Doing it anyway| Amritabha new moon theme: Accepting your power
Accepting your own power is this new moon cycle’s theme here at Amritabha. And it’s really got me going on all levels. It figures, since you can’t accept your power „just a little bit“. Either you’re doing it or you’re not. Daring to accept your power doesn’t mean everything will run smoothly once you made that decision. That’s the challenge: when you dare to do that, it means that you accept entering a situation without being sure of its outcome. Those who dare to do that don’t do it in the spirit of „I know how to do this 100%“. We do it in the spirit of „Maybe I don’t have it all figured out but I’m doing this anyway“.
What if I don’t have it in me?
During my stay here at Amritabha, I scored an amazing writing job. I was stoked. Up until the moment when it was time to finally sit down and get started. I freaked out. What’s worse: my mind just went blank. Yikes! I was admiring this person whom I was supposed to write for so much that I ended up putting myself under a ton of pressure. This just has to turn out GREAT! What if I can’t do it? What if they are wrong about me, and I just don’t have it in me?! Gulp. This. Is. Not.Working.

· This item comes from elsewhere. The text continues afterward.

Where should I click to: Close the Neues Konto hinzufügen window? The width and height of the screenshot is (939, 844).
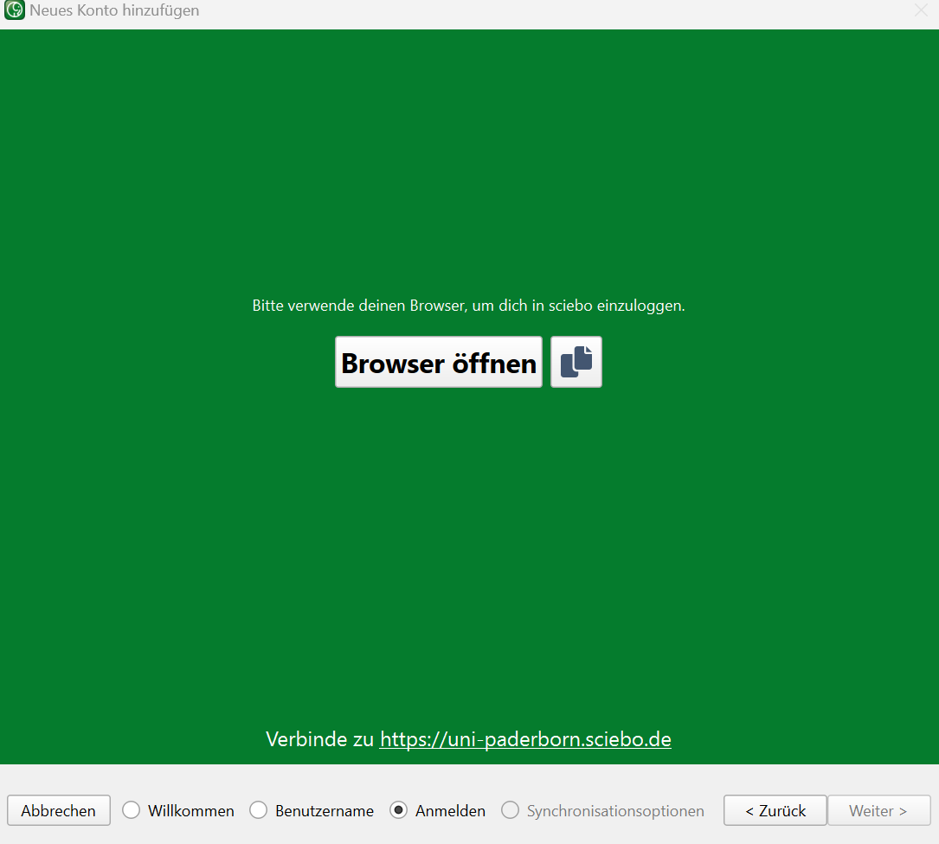[x=920, y=11]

Ideas don’t come from me – they come through me
Suddenly I remembered: I can do this. That’s why I got this job in the first place. Of course it’s not going to work if I’m panicking. The only thing that does work is this: reminding myself that it’s not actually my mind that has to make all this up. When I write – no; when I write well – it doesn’t come from me. It comes through me. It’s ideas, sentences, thoughts that are floating out there in the space surrounding me, waiting for me to catch them. The only thing I need to do is be aware of it, open myself to the process, and allow myself to become the channel for these ideas and words. It’s simple yet challenging. This approach only requires one single thing of me: unconditional trust in my intuition. The certainty that whatever it is I am perceiving is exactly what wants to be said.

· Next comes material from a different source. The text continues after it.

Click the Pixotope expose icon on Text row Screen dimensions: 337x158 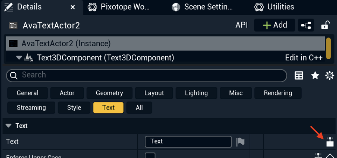pos(330,142)
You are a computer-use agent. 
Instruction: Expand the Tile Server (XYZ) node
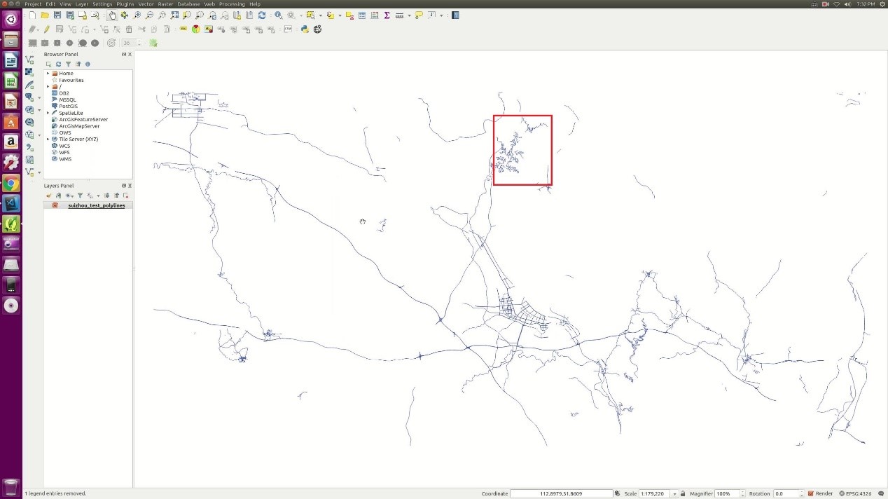tap(48, 139)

Clearing myself, opening up, being present – I want to live my life the way I give crystal healing
I discovered this technique, this understanding of the creative process, during my crystal healer training with Dauri Neumann. Somehow I just had this trust in myself there. It was easy for me to accept that I couldn’t plan the sessions ahead or prepare them in any other way. The only thing I could do was clear my mind, open up, and be present – to the recipient of the treatment, to the healing that wanted to come through me and the stones, and to the assistance of the divine. That was a very powerful experience, and I thought „I want to live my life the way I give crystal healing“.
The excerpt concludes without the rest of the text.